(SOURCE RECORDS)
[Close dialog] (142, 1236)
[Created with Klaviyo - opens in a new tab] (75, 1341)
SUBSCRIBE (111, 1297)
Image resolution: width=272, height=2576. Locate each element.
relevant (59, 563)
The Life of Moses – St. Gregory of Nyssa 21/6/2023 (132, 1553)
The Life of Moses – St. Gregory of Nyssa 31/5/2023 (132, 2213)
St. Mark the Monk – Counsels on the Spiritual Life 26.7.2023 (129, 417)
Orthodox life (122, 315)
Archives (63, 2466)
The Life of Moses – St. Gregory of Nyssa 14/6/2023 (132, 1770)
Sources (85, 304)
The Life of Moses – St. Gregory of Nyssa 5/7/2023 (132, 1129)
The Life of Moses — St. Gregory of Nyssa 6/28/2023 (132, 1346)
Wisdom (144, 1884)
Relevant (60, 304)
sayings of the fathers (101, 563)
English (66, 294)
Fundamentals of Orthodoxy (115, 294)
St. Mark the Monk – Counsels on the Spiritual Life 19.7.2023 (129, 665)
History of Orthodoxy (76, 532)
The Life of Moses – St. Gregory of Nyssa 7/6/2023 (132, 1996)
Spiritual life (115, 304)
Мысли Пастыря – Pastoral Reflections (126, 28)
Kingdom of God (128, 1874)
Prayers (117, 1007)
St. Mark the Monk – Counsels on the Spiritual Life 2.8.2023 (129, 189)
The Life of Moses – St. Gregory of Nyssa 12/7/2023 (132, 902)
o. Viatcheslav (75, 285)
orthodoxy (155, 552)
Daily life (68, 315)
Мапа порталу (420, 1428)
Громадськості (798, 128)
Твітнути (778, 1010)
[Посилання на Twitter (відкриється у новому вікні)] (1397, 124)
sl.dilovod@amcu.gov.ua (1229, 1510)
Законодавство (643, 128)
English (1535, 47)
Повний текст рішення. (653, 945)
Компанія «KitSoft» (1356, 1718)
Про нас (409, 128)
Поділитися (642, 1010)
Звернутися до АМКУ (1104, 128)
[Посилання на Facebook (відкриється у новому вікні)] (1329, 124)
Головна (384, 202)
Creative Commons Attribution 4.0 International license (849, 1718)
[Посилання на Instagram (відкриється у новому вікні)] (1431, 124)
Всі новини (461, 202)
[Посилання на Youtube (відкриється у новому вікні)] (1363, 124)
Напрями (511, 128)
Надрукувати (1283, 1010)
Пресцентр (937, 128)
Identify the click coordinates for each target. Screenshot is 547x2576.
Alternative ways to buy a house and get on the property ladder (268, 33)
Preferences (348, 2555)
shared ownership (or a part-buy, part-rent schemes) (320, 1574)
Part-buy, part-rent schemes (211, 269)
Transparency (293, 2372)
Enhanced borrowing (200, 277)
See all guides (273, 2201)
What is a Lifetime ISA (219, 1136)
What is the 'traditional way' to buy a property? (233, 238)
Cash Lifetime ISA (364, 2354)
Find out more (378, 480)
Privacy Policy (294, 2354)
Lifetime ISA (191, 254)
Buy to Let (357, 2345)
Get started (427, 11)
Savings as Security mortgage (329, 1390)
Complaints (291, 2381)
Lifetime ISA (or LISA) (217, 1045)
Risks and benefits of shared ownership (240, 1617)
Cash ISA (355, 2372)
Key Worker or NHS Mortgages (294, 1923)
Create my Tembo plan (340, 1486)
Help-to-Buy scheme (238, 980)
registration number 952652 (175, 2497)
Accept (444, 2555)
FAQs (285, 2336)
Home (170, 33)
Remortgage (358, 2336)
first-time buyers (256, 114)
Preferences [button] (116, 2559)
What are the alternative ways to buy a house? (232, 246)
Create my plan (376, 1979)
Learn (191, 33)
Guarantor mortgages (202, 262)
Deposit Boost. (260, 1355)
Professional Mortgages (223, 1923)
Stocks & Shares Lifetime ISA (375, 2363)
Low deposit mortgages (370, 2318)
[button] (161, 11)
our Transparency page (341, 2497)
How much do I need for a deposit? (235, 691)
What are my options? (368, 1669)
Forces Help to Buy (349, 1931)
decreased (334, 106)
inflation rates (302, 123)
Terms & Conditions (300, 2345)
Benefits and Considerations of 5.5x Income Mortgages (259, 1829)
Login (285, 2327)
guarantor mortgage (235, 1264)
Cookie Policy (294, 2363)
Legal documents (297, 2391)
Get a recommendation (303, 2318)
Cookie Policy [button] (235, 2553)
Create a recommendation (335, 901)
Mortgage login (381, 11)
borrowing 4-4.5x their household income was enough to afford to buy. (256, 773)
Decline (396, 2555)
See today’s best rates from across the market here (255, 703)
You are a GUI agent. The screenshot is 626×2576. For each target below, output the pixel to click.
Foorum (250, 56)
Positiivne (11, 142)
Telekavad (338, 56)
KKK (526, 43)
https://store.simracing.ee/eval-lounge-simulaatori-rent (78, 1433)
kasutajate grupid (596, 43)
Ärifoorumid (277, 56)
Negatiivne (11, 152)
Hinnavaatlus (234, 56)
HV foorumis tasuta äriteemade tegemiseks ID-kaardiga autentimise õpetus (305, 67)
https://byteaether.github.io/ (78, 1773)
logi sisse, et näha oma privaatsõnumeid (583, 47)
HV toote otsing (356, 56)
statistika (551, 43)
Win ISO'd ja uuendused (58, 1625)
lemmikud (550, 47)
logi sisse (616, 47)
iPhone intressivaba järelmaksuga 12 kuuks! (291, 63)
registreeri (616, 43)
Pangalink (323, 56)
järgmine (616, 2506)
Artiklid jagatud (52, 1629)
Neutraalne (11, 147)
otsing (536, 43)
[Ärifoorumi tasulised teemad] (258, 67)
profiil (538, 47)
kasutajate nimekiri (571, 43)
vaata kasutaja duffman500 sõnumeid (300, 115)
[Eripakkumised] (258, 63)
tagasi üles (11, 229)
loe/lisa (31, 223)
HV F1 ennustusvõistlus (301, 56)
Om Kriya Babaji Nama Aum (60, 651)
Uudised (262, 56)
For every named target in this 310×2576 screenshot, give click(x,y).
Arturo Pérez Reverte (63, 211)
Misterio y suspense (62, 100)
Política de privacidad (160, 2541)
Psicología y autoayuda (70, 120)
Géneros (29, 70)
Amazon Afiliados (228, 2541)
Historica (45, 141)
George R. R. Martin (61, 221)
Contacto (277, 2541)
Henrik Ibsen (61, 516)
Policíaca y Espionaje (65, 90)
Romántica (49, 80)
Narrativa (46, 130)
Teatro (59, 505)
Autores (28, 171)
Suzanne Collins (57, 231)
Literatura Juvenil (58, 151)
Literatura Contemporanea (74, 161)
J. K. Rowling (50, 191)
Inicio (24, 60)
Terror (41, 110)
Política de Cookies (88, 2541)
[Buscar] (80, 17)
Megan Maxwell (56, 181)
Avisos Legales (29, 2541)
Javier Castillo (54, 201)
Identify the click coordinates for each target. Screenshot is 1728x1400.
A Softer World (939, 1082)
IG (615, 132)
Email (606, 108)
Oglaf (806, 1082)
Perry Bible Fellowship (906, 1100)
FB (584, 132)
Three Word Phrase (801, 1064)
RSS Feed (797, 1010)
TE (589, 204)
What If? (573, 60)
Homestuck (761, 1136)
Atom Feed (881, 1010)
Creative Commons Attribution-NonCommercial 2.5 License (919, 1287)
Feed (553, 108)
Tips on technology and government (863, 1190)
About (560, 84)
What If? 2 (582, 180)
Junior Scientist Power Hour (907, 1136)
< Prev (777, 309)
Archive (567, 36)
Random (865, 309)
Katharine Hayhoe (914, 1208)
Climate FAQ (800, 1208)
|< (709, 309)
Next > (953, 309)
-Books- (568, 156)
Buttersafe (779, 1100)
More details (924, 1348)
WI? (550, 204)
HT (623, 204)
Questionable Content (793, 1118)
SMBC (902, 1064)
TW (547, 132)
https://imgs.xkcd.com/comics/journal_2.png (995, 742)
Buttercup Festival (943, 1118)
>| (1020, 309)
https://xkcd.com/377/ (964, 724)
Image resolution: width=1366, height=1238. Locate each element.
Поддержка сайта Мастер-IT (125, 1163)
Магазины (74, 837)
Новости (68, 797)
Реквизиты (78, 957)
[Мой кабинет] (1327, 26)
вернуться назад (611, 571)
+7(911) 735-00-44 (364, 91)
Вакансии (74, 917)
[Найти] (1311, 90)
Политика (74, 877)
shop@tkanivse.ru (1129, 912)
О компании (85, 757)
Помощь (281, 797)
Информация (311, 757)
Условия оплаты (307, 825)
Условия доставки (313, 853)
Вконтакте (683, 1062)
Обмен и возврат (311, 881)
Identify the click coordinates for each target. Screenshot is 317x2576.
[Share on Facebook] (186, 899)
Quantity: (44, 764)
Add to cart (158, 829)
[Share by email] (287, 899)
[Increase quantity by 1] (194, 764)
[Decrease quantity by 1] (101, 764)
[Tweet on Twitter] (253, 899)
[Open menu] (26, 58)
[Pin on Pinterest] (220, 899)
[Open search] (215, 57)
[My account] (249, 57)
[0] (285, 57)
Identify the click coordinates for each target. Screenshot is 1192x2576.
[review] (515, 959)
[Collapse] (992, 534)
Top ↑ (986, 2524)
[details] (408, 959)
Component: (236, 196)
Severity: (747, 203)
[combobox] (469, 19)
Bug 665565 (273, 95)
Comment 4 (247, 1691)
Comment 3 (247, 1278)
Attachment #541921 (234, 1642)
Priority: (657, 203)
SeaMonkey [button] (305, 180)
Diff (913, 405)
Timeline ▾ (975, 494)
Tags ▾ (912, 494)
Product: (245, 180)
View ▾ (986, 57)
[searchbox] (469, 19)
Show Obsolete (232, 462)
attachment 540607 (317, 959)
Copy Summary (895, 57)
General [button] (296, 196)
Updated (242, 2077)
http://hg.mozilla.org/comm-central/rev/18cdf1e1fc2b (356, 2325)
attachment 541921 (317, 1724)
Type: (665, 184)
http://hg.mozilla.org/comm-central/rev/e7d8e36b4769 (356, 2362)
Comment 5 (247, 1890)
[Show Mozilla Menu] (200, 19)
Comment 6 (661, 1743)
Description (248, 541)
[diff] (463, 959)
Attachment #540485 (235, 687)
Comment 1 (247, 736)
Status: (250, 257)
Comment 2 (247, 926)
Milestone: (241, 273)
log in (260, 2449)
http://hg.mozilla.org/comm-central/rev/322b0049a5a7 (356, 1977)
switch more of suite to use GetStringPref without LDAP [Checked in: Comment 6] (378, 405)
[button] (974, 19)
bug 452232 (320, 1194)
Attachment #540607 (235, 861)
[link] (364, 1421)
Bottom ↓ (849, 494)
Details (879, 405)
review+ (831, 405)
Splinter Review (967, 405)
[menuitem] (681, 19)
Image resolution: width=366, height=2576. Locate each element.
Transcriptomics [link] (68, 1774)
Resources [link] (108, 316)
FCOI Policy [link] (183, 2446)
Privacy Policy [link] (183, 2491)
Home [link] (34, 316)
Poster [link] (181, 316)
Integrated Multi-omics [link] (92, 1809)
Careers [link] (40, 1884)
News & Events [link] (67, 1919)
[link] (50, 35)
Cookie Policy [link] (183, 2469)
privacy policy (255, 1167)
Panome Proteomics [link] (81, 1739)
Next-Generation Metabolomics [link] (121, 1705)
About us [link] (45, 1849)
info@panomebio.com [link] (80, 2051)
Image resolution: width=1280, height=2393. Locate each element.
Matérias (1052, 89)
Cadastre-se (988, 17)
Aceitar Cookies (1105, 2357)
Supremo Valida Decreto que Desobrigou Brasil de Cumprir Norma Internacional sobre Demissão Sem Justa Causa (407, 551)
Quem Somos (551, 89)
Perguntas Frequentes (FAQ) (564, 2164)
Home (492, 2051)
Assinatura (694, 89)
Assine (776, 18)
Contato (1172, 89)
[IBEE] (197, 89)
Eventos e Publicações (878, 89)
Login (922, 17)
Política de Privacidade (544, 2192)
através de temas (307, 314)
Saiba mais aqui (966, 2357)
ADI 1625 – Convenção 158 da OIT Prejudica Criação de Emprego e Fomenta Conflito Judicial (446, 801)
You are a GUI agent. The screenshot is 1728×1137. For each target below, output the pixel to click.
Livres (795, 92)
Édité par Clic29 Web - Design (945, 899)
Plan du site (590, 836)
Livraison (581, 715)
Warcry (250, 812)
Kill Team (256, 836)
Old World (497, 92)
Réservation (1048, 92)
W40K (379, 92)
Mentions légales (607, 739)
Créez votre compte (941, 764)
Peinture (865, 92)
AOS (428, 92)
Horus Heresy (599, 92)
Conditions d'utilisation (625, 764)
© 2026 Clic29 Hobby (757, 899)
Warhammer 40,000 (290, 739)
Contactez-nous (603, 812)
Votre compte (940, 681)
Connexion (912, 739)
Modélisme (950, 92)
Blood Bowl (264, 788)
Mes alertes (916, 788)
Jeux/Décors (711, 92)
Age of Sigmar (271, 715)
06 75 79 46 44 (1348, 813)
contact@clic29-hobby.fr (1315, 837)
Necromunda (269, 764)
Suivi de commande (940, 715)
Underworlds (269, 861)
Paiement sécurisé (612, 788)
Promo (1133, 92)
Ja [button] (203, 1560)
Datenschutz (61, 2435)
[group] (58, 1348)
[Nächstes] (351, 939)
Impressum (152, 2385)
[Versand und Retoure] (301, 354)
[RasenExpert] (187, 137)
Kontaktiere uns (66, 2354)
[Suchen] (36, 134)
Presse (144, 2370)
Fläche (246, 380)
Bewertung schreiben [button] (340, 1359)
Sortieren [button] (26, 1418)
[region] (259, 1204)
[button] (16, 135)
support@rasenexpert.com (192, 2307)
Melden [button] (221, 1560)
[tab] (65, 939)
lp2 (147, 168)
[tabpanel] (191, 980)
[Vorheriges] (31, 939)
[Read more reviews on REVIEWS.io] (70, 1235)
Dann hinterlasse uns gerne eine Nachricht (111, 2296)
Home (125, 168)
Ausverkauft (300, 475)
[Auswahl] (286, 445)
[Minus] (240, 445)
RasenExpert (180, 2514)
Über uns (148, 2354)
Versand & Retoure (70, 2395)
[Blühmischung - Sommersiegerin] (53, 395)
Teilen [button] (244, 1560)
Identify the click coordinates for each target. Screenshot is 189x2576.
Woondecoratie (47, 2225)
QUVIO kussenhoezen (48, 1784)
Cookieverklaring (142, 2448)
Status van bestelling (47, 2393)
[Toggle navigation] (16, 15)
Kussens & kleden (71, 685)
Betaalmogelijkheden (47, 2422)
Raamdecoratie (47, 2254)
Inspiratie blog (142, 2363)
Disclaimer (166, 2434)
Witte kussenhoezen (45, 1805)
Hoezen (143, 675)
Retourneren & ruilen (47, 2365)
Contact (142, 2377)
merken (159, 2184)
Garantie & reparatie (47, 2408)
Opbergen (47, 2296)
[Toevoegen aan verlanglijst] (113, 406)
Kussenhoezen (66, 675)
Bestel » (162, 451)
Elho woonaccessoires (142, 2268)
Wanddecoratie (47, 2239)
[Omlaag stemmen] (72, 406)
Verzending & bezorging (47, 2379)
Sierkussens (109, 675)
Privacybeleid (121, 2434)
(End SOURCE RECORDS)
- **ACTIVITY**: Check each line above for the word "agent" and copy the ones that have it.

- **ANSWER SECTION**:
You are a GUI agent. The screenshot is 626×2576. For each target below, output the pixel to click.
You are a GUI agent. The screenshot is 1728×1137. For each target below, output the pixel to click.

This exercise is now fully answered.